### What the exercise asks
Continue the essay about Michael Levin's work from the point where it ends.

### Text section

Prelude: Michael Levin is a scientist at Tufts University who many have described as one of the most revolutionary biologists of our age. His work has been featured everywhere from Scientific American to the Lex Fridman podcast and The New Yorker. I spent the past month reading a bunch of his papers and interviews in an attempt to answer the question: what is Michael Levin on about and why does it matter? The essay below is the result of that investigation.

What are the biggest mysteries in science? When we ask this question we tend to talk about big picture topics like dark matter, consciousness, aliens, and parallel universes. We don’t talk as much about something that is more commonplace yet equally astonishing: how does the human body construct itself out of a single cell, like when a single fertilized egg cell develops into an embryo and ultimately into a fully-fledged adult?

### Records supplied
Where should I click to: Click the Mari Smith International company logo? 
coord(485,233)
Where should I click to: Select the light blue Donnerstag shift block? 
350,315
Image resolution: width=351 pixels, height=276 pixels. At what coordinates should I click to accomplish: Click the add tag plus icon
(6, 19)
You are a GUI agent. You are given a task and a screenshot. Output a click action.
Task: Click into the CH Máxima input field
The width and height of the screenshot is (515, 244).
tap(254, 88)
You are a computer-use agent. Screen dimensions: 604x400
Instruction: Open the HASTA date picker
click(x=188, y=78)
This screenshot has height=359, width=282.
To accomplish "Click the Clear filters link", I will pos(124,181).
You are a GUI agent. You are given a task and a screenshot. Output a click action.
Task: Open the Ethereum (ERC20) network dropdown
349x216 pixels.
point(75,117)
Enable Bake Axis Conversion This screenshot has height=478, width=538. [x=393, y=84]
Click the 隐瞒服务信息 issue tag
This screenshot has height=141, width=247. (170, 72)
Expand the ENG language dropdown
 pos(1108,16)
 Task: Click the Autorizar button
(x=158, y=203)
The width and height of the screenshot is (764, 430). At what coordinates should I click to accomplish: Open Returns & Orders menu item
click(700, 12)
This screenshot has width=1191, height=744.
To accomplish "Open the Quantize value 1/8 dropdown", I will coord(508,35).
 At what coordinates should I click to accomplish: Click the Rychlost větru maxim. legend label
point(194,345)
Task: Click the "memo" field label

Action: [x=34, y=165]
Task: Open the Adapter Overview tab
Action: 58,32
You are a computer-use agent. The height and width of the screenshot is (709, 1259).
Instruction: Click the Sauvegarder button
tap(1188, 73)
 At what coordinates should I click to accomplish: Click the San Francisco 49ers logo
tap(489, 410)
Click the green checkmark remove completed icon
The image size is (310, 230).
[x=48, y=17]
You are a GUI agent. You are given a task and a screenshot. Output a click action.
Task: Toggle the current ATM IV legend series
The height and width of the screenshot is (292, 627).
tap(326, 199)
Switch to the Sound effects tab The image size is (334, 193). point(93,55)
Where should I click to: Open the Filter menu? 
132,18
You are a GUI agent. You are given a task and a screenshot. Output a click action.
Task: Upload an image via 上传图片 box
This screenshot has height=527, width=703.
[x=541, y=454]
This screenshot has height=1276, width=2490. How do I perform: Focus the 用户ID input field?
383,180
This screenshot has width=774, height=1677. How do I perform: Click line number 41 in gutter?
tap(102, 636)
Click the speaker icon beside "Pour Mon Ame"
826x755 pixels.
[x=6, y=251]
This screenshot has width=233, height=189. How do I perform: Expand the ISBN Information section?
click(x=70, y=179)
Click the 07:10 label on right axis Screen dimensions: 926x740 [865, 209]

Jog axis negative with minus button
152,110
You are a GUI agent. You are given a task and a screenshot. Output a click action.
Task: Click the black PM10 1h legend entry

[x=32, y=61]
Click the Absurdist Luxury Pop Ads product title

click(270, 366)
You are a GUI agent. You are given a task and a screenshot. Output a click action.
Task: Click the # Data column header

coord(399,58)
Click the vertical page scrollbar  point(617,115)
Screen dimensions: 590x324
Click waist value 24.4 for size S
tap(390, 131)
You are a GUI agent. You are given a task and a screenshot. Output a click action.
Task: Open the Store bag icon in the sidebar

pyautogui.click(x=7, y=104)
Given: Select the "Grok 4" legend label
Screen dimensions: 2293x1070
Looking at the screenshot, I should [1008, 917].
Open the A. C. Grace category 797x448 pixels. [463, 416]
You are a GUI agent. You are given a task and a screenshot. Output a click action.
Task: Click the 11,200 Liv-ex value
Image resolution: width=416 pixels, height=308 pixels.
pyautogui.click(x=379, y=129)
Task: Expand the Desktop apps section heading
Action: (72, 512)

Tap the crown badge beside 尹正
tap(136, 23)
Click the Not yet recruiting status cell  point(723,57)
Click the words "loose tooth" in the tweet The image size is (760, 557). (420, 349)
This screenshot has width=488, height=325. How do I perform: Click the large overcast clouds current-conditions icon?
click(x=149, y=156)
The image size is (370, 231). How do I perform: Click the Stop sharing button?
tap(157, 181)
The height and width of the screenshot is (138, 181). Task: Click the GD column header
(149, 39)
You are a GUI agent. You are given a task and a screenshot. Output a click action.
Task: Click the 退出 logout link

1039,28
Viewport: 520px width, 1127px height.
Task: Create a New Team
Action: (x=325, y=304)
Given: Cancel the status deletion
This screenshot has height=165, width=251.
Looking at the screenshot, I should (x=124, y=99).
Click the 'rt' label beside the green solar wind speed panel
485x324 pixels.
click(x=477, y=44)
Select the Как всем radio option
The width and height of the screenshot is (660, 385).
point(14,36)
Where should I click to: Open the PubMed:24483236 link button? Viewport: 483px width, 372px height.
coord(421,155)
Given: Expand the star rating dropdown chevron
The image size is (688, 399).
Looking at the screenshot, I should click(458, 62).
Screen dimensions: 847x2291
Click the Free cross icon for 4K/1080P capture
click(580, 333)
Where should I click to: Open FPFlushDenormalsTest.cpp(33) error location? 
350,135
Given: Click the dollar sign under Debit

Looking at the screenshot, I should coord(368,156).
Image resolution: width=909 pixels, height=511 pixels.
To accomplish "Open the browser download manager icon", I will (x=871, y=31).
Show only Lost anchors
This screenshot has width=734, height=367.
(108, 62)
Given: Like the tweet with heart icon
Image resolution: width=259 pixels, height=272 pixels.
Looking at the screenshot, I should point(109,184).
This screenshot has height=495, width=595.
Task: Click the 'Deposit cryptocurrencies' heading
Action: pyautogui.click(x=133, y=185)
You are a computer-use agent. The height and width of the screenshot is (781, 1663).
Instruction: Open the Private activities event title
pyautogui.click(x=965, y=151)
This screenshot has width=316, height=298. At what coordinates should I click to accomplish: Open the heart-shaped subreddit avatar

### Task response
We don’t tend to ask this question because we’re used to it—babies are born, acorns turn into trees, and eggs hatch into chickens every day. But there is indeed something perplexing about it. Think about what your cells have to do in the process of constructing your body: they have to coordinate their positions to follow a detailed architecture of bones, skin, muscles, and organs; they have to construct and wire together the hundred billion neurons of your brain; each cell has to decide what kind of cell to specialize into, and how much to duplicate to ensure all the proportions of your body parts are correct. How do so many individual units cooperate to self-assemble into a large, functional whole?